Смотря в пустоту

Время шло незаметно, по спине и щиколоткам впитывался мягкий холод. Облокотившись на спинку скамьи Антону Витальевичу Верову было так хорошо, что ноги не желали идти домой, а снежные хлопья то и дело укрывали голову и плечи. Веров не заметил откуда появилась такая привычка, ему этого просто хотелось – чувствовать размеренность.

Стаканчик с кофе, с остывшими стенками оставил после себя кружок воды, превратившейся в лёд. Веров предпочитал холодный кофе, отпивая понемногу, позволяя языку ощутить спектр вкуса, и вдруг поперхнулся, вспомнив что-то из прошлого, но быстро отогнал от себя эти мысли, и выпил кофе. Немного откашлявшись, и ощутив насыщение созерцанием двора, оперся голыми руками на край деревяшки, встал и медленно пошел в сторону дома.

Фонари улицы «Мирная», на которой живет Антон Витальевич, скупы на свет, и ближе к вечеру наблюдались маленькие островки, освещенные и доступные для восприятия.

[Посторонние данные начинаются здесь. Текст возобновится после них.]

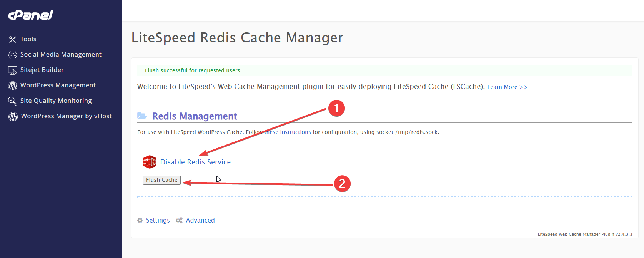
Task: Click the Sitejet Builder monitor icon
Action: [13, 70]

Остальное пространство исчезало во тьме. Свежий снег хрустел под ногами, и хруст раздавался по всей улице. Все движения и поступки выдавали Верова как человека одинокого, нелюдимого или отчуждённого. В такое время из окон домов прослеживался уют. Вход в подъезд был непримечателен, при заходе с встречным теплом ударял запах сырости из тепло узла. Лампочки с замутненным стеклом тускло освещали бетон на каждом этаже. Шаги по ступеням раздавались по всем этажам, и каждый слышащий знал куда идет слышимый.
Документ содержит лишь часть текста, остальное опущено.